* **Work request**:
Pull every "Select" line out of the data below.

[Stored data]
——————

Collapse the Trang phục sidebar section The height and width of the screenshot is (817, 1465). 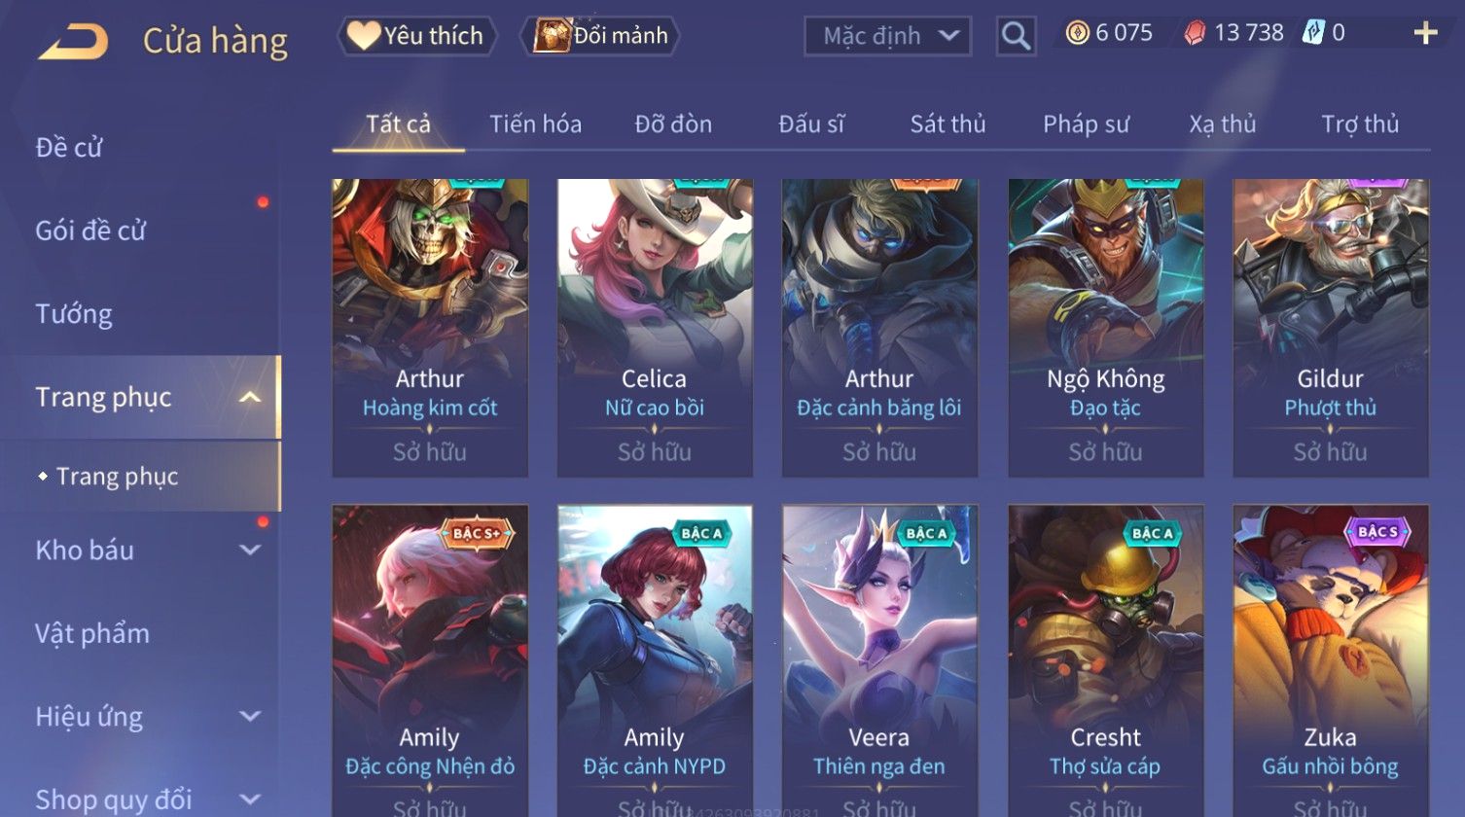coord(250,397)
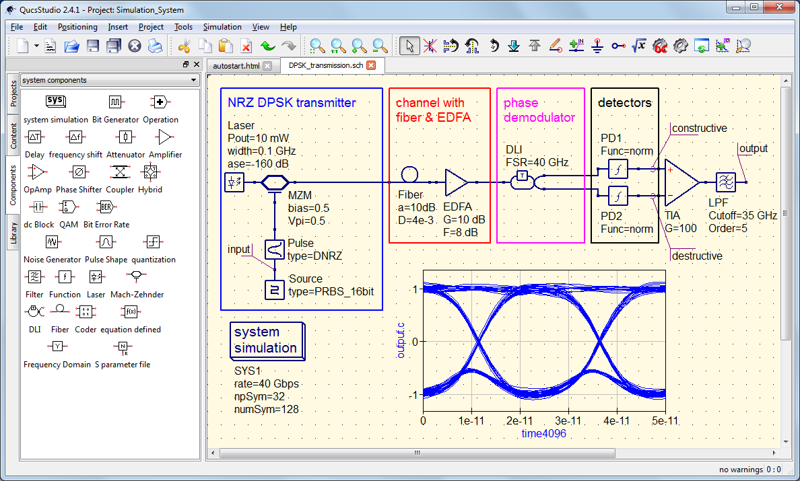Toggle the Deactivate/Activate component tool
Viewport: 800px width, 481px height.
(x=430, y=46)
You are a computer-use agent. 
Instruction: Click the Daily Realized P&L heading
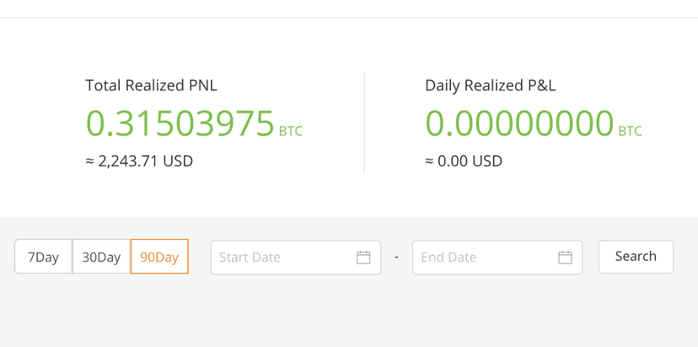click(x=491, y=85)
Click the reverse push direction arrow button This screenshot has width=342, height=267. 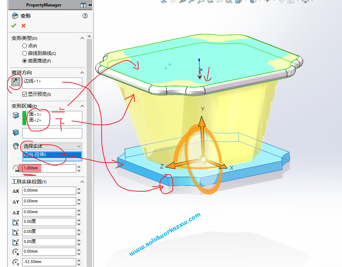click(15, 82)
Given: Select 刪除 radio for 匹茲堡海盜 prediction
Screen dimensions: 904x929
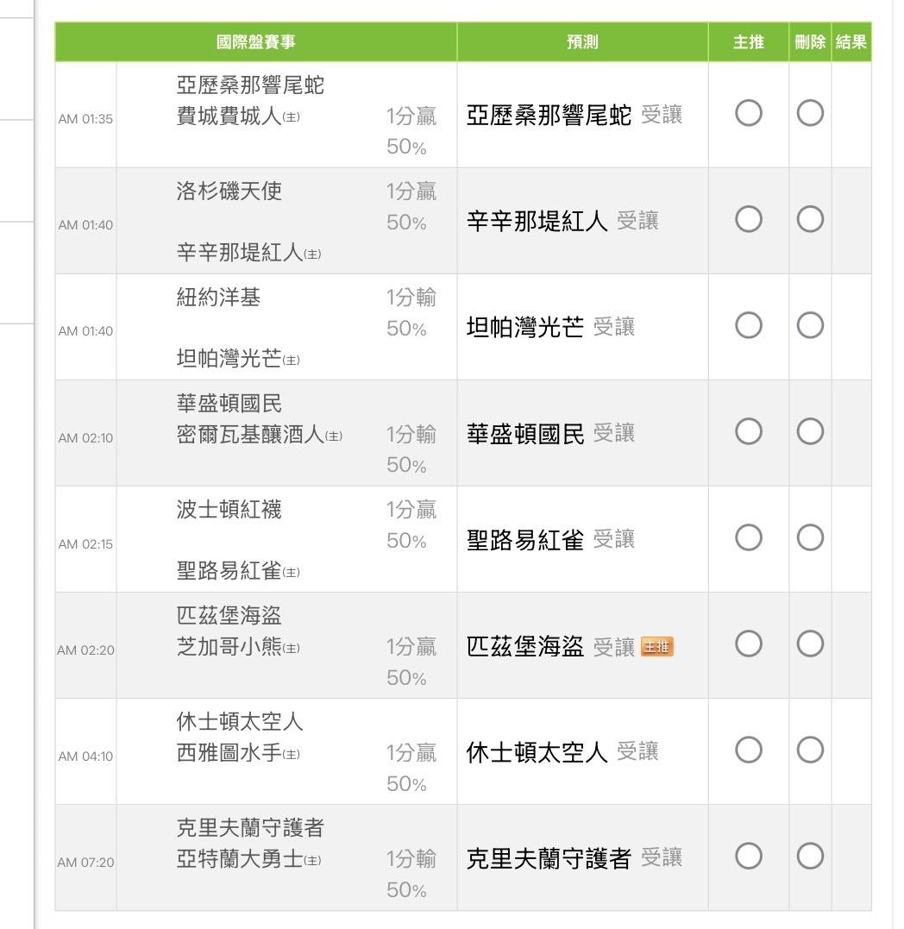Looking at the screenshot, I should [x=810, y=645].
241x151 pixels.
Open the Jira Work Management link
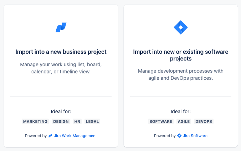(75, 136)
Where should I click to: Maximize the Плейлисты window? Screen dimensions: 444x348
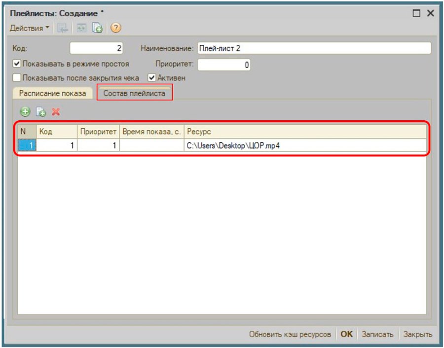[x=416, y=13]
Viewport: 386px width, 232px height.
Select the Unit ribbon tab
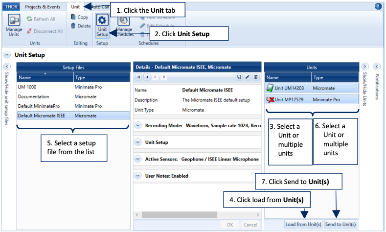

——————

* **Reply**:
Given: Select 刪除 radio for 匹茲堡海盜 prediction
Select the Unit ribbon tab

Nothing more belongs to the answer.